Exercise: The required output is all lines below that contain the word "Given".

Task data:
■ ■ ■ ■

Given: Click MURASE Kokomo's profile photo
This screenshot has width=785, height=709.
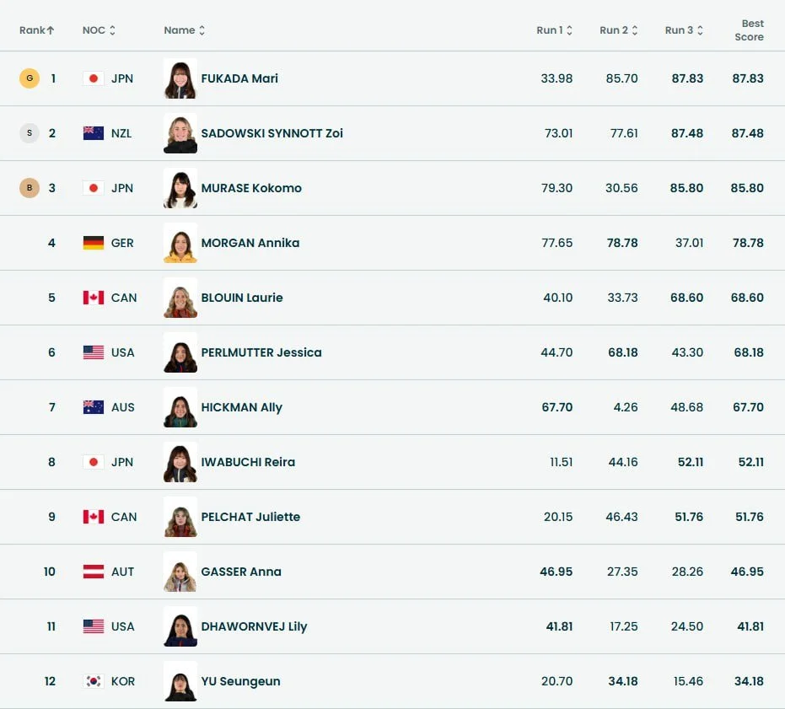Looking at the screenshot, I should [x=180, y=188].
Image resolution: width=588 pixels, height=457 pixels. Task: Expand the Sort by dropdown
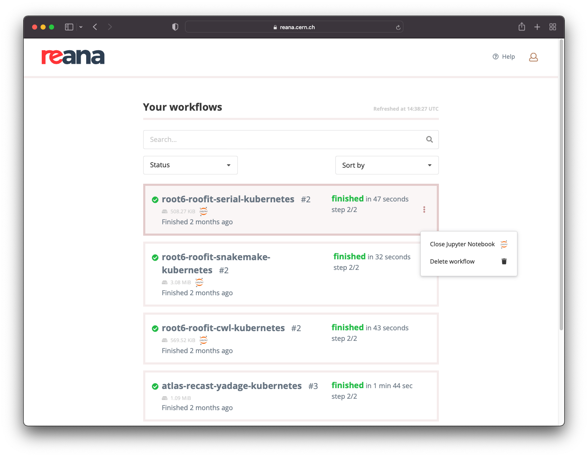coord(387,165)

■ ■ ■ ■

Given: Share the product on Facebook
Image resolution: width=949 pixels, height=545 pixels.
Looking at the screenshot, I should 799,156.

■ ■ ■ ■

Result below:
Given: Click MURASE Kokomo's profile photo
Given: Share the product on Facebook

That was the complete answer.